Later in the post, he adds:
“The point I’m making is not that this flustering, idiotic reaction is okay. The world would be a much better place if nobody ever flailed so stupidly, and could accept on demand. But fighting against The Stupid Initial Reaction is like fighting against jealousy or anger or any other range of oft-unproductive human emotions. People sometimes have to say and ask some really stupid things of people regarding new experiences of any stripe before coming to the correct conclusions.”
The confluence of reading Ferrett’s words and thinking about Baugh’s subsequent fumbling apology gave me a bit of pause — sure, this judge who made a horrible mistake can lose his career, a fate many who came before him experienced at his discretion in the past. (Some likely deservedly, some perhaps not.)
But wouldn’t it be better if when, inevitably, this sort of hard lesson whose legacy may even be borne by others (such as the mother of the victim) more heavily occurs if the person at the center harnessed the attention to right the wrong?
And don’t get me wrong. It was a grievous, grievous wrong. It seems a crime in and of itself that the mother of a dead rape victim was forced to hear in open court that her 14-year-old daughter basically seduced a disgusting man four times her age, doubtlessly. A man who had, no less, been specifically warned away from doing just that, rather than rightfully being banned from ever manipulating vulnerable children again.
Judge Baugh could be unseated. He could resign, be voted out, end what is likely a long career in shame. That would satisfy a sense we all have, a totally okay sense, that things like this should not go unacted upon. He could leave, get gone, accept fault for letting a rapist off with little sanction, and have little impact on cases like this down the road.

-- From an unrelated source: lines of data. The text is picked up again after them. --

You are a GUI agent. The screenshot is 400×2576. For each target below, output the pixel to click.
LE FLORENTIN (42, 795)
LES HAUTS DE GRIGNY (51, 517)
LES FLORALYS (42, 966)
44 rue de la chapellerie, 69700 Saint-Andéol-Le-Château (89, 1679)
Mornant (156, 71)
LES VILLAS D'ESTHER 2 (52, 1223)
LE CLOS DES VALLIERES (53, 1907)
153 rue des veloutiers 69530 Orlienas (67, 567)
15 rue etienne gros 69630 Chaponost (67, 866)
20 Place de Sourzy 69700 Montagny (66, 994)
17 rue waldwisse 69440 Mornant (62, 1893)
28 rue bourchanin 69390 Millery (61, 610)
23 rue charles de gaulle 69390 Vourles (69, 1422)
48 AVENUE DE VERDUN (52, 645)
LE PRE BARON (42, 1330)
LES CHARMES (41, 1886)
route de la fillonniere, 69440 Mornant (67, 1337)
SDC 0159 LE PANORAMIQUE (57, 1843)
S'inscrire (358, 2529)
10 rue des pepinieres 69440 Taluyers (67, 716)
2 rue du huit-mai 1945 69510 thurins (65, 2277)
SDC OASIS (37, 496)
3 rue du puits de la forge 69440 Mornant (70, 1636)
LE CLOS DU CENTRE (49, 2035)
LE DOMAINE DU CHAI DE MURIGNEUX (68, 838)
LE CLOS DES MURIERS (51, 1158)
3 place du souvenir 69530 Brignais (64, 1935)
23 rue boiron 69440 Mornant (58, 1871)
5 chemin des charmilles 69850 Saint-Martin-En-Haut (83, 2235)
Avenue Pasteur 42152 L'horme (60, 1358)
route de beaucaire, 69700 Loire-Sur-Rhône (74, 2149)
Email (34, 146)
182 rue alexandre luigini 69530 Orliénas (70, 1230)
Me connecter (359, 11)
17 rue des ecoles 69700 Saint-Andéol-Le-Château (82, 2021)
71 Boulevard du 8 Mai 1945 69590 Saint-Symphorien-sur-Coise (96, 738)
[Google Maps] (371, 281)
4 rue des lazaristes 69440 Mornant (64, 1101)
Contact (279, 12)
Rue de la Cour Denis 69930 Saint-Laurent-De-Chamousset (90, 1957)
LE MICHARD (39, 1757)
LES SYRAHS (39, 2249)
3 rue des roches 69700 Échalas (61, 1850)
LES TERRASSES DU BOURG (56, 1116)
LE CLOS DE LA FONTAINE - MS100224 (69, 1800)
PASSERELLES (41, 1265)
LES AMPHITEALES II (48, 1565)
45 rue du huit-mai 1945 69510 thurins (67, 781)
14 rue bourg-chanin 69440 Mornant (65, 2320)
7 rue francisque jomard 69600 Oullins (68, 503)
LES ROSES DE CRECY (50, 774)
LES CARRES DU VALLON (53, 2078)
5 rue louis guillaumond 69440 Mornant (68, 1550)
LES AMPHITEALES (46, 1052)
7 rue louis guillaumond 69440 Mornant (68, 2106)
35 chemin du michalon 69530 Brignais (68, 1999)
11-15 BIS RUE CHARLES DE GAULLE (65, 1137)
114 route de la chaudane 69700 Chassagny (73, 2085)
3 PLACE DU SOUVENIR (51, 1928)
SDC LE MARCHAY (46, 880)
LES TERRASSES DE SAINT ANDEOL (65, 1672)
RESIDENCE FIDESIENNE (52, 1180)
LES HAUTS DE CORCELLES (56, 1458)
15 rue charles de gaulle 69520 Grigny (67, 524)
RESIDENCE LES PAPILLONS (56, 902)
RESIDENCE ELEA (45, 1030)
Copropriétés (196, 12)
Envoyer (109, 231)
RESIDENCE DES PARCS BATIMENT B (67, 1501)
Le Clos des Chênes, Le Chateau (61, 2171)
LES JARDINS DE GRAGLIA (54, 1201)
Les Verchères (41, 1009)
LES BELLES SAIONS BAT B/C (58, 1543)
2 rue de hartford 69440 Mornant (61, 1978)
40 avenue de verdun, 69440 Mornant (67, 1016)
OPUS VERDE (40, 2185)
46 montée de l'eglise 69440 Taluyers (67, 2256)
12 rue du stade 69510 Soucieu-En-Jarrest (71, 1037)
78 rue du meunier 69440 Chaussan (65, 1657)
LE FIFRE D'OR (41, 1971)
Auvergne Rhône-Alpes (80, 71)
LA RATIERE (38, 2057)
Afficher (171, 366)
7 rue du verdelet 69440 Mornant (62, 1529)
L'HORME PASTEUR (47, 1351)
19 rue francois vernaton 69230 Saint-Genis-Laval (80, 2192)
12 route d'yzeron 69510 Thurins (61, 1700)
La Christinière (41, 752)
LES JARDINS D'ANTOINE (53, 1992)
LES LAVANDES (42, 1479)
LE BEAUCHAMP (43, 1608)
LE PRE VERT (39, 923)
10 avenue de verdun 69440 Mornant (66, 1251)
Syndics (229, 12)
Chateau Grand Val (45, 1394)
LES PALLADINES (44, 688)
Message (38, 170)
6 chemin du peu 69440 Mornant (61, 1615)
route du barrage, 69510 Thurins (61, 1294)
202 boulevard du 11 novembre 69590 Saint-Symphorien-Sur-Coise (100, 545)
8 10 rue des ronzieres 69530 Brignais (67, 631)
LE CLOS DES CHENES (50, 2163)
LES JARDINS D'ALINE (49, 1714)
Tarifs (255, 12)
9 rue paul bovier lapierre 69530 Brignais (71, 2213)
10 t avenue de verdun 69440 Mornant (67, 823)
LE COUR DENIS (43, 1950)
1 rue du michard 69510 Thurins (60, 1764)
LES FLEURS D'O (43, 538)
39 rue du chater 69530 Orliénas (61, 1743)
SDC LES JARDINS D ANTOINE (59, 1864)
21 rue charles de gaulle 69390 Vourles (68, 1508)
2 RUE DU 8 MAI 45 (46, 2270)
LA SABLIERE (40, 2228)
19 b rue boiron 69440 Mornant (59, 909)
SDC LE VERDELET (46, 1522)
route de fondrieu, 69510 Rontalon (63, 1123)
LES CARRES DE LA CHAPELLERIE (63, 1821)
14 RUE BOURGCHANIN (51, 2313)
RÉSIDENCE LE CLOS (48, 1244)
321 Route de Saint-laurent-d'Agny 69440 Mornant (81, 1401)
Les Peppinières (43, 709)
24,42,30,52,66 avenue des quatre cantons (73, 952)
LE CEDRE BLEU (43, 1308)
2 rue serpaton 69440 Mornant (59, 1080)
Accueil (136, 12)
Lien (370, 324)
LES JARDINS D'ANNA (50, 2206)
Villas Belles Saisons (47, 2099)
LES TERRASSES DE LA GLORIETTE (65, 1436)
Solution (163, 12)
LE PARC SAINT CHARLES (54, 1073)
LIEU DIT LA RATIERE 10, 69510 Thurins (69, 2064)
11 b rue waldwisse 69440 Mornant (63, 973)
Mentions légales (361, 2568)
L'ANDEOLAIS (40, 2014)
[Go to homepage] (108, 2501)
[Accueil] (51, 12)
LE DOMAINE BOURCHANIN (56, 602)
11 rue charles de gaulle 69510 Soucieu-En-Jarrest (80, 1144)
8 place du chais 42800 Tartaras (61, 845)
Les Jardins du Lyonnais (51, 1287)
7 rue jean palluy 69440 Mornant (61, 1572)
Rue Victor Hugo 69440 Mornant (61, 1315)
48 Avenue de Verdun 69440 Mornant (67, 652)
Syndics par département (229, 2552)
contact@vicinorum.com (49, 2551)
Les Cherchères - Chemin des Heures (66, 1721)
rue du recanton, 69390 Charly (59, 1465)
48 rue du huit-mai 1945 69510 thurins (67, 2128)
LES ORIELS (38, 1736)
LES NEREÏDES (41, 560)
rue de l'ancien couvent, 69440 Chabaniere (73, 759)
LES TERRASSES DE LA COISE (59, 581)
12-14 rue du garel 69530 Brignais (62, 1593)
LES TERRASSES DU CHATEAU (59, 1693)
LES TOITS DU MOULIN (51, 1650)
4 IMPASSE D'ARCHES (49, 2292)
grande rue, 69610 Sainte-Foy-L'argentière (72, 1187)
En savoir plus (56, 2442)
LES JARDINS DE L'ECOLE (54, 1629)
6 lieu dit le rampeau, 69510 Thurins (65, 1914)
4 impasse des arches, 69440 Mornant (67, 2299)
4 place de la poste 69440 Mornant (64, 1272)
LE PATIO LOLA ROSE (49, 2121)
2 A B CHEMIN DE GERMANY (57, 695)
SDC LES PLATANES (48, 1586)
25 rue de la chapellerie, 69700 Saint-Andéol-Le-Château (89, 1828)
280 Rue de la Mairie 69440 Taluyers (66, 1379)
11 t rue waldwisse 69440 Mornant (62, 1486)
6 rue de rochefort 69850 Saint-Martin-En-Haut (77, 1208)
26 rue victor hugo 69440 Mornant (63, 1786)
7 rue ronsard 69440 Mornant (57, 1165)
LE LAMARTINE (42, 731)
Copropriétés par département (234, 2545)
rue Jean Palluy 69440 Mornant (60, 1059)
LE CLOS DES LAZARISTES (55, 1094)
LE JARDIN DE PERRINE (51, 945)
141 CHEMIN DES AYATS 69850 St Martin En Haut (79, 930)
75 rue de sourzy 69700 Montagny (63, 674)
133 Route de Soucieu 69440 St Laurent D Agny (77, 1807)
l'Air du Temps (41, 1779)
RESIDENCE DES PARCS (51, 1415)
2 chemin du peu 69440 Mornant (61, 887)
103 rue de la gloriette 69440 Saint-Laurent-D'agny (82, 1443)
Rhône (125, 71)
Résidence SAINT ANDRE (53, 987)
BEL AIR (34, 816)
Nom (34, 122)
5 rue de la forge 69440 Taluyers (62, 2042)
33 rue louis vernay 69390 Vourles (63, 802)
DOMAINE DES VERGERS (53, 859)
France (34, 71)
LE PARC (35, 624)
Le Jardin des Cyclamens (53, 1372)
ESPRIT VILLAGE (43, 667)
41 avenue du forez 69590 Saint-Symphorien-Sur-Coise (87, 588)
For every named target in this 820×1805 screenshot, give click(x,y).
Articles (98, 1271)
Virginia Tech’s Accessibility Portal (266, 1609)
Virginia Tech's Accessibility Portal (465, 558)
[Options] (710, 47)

Or, what if Baugh instead really examined the outrage and made a video? What if he, at this high profile time, explained to the public and other judges in particular exactly why his error was so harmful, how much he has now learned about why a 14-year-old girl can no more consent to sex than a mentally or developmentally disabled person can, and how pervasive rape victim blaming still is in the justice system?
This seems to happen a lot, not just with rape. Paula Deen has been effectively made a pariah for the horrible things she’s done and said. Her later apology placed much blame on the media — but could Deen have turned her fate around by expressing how big of a problem racism still is, and explaining in depth what she did wrong?
It’s difficult to say whether Judge Baugh deserves to remain a judge, whether Deen could have repaired her image, or whether such efforts would even manage to make a dent in their preceding scandals. But might it be better for us all if we worked harder at punishing people less for their ignorance and letting them help fix the mess they created?